IKMF, KMG, KMW — The Three Major Federations
Three federations, one underlying system. The differences are real but smaller than the federation politics suggest.
If you walk into a Krav Maga school anywhere in the world, it is most likely affiliated with one of three international federations. They share an Imi lineage and roughly the same curriculum, with meaningful but minor differences.
IKMF — International Krav Maga Federation
Founded by Eyal Yanilov in 1996 with Imi's endorsement, IKMF was the first global federation. After Yanilov's departure in 2010 to found KMG, IKMF continued under other leadership and remains a major presence in Europe, Israel, and Asia. Curriculum: the P / G grading system, with a strong emphasis on third-party protection and law-enforcement variants.
KMG — Krav Maga Global
Founded by Yanilov in 2010, KMG is the federation that most of his senior instructors followed when he left IKMF. KMG is widely considered the technical heir of the original IKMF program. It has the largest curriculum library publicly available (graded technique manuals, expert testing standards) and the most aggressive international expansion.
KMW — Krav Maga Worldwide
Founded by Darren Levine in Los Angeles in 1997 (after he brought Krav Maga to the US in 1981), KMW is the dominant US federation. It uses a 5-level civilian grading system plus expert and master levels. KMW has a strong franchised-gym model and the largest law-enforcement training portfolio of any federation, including ongoing contracts with the FBI, US Marshals, and various major police departments.
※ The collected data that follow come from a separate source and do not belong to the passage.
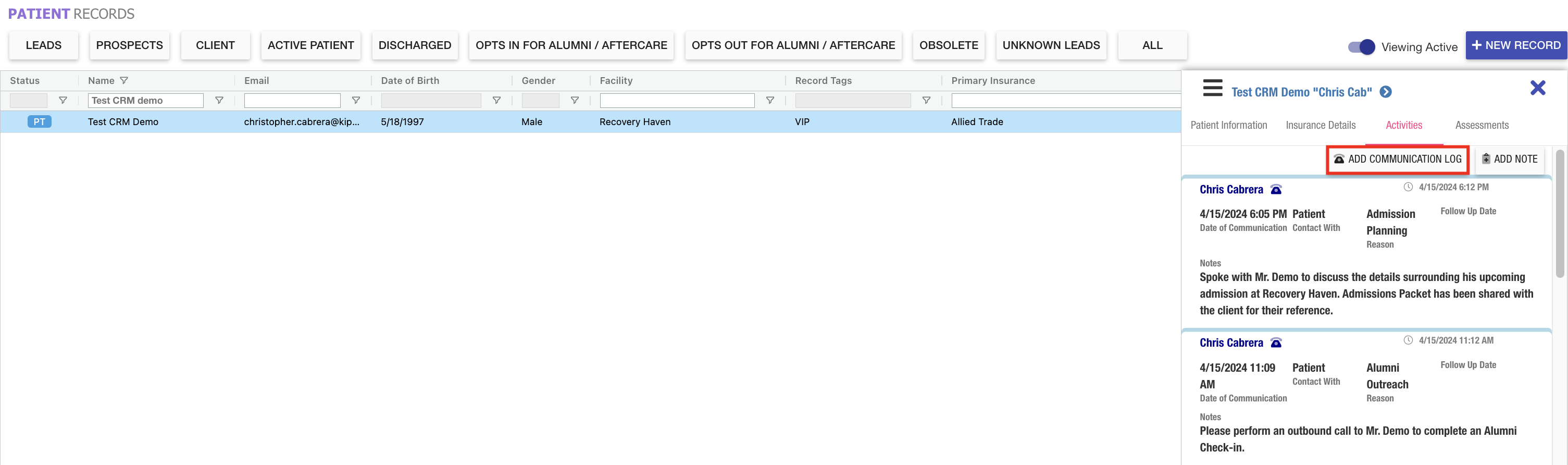This screenshot has width=1568, height=465.
Task: Click the Add Communication Log button
Action: pos(1398,159)
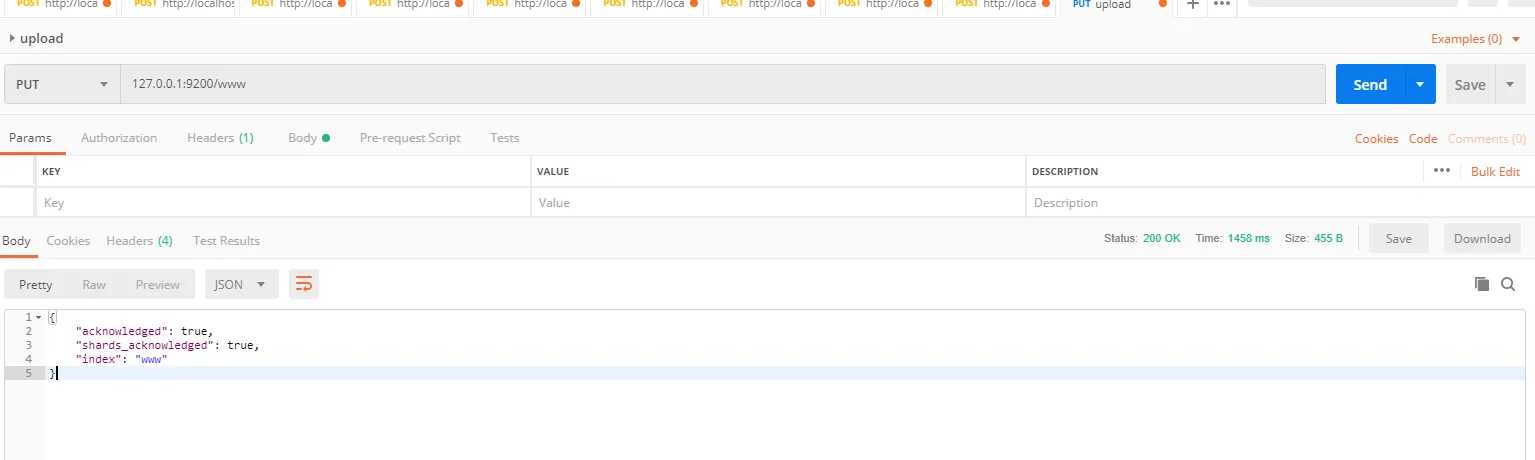Open the PUT HTTP method dropdown
Image resolution: width=1535 pixels, height=460 pixels.
point(62,85)
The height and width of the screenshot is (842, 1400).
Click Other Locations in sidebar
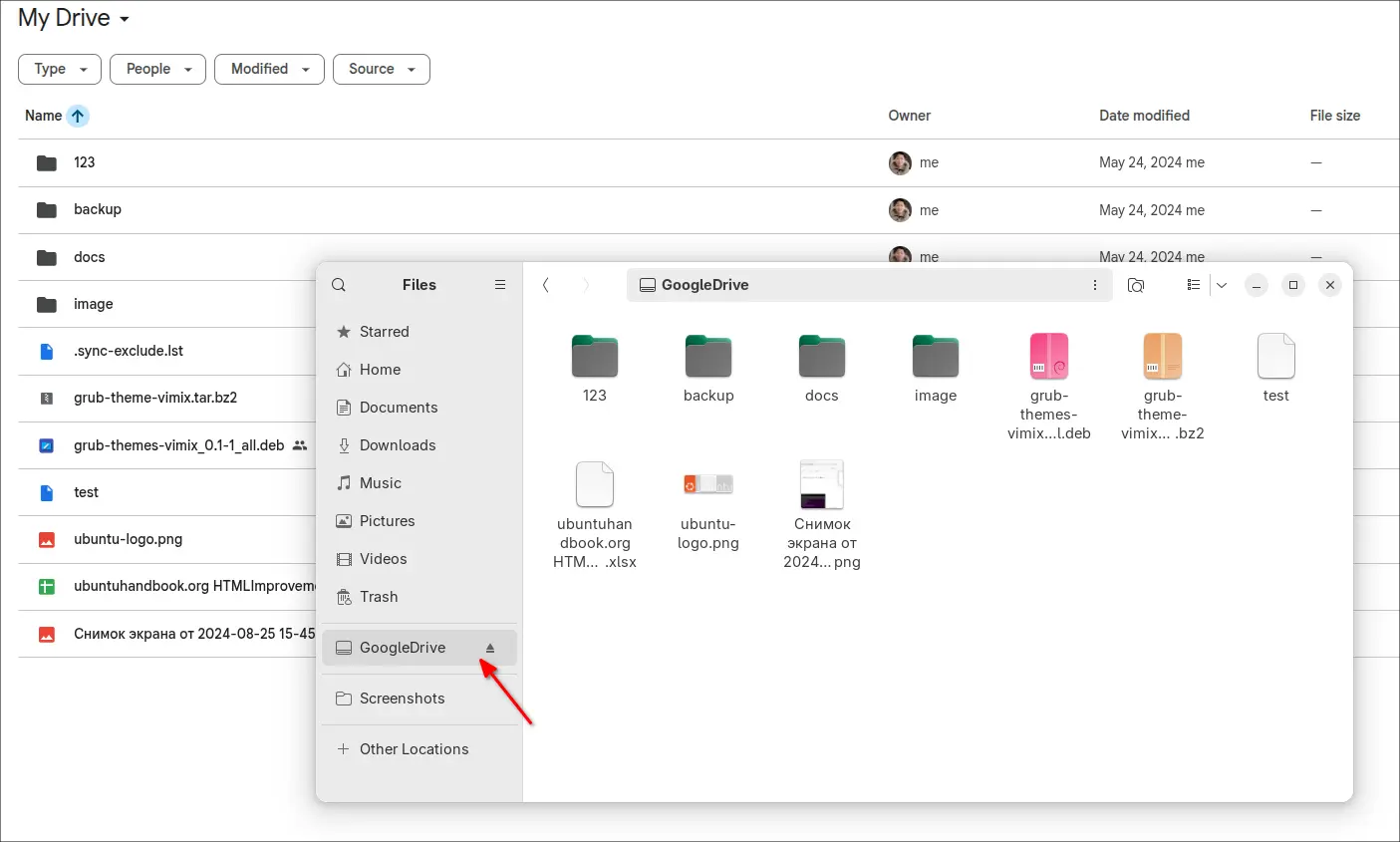coord(413,749)
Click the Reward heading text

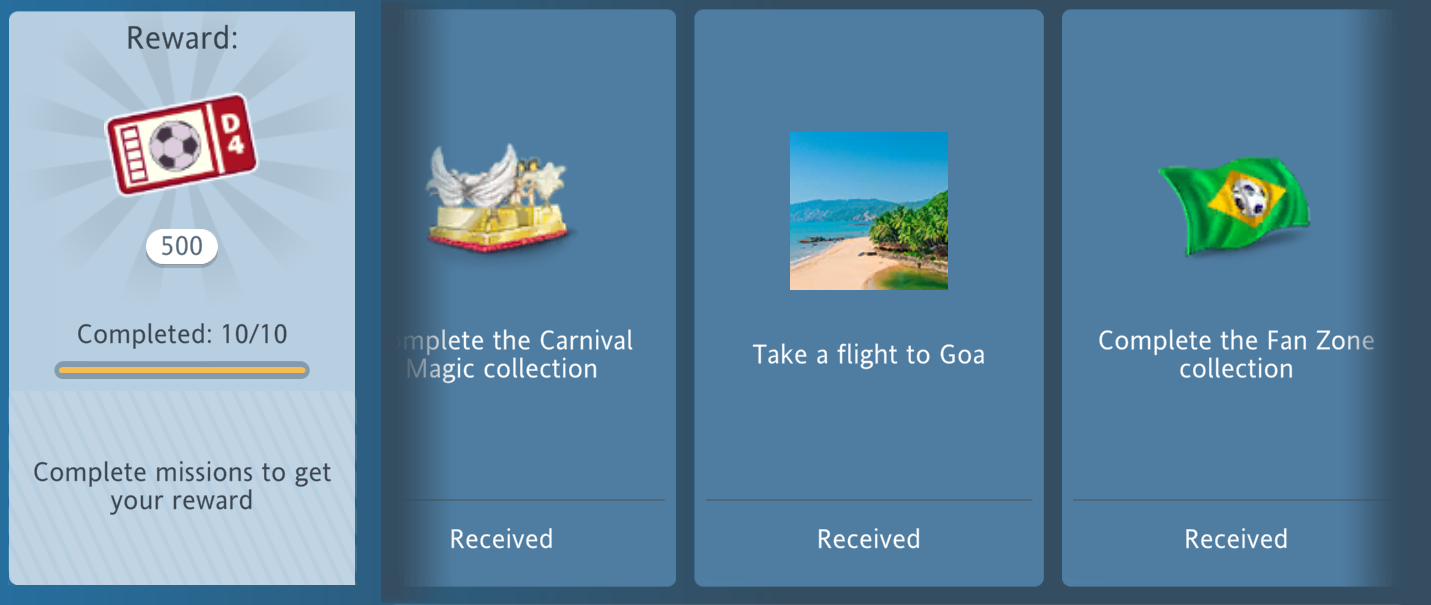point(182,38)
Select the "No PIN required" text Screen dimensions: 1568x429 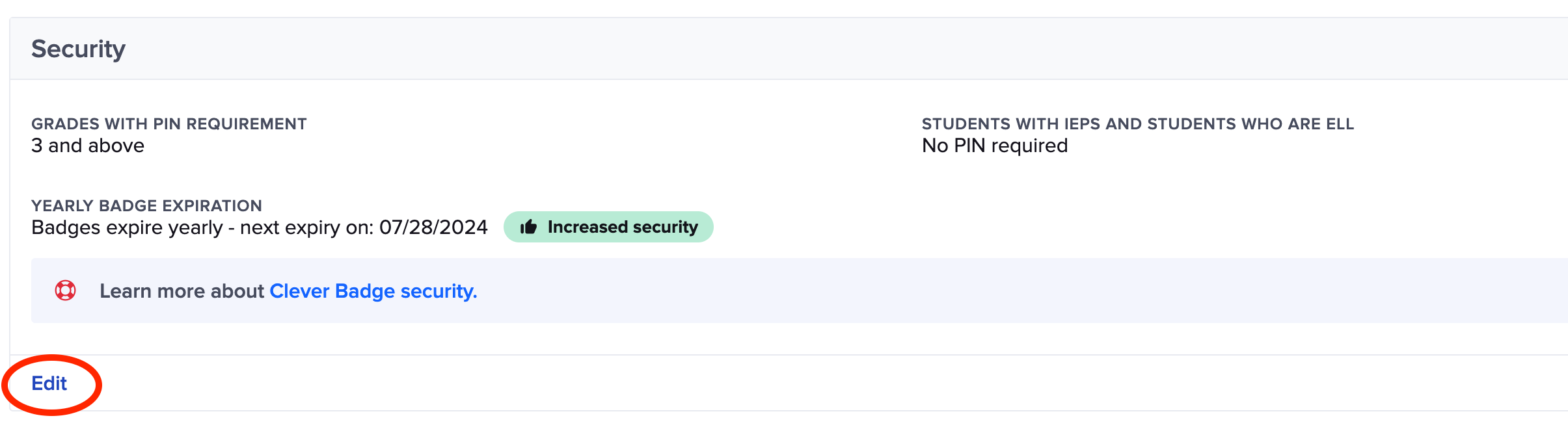tap(994, 145)
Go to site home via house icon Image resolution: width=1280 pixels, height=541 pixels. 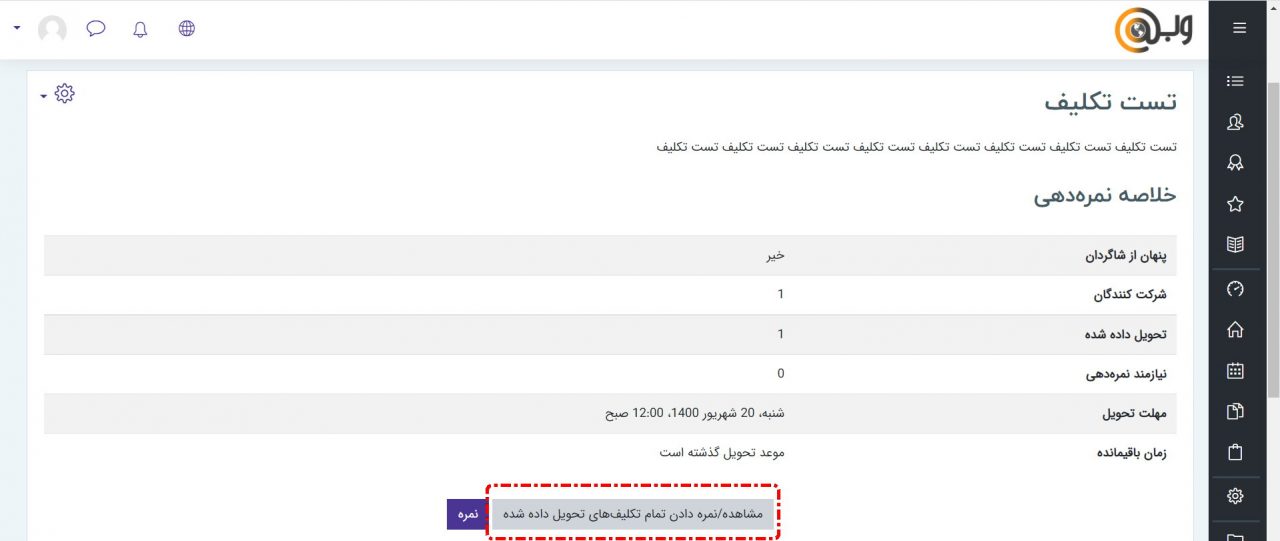1235,330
How a cross-federation visitor experiences the difference
A KMG blue belt visiting a KMW Level 3 class will recognize 90% of the techniques. The names will be different, the warm-ups will be different, the teaching cadence will be different. The defenses themselves — front choke, headlock, knife, gun — are structurally the same techniques with cosmetic differences in stance and counter-strike sequencing.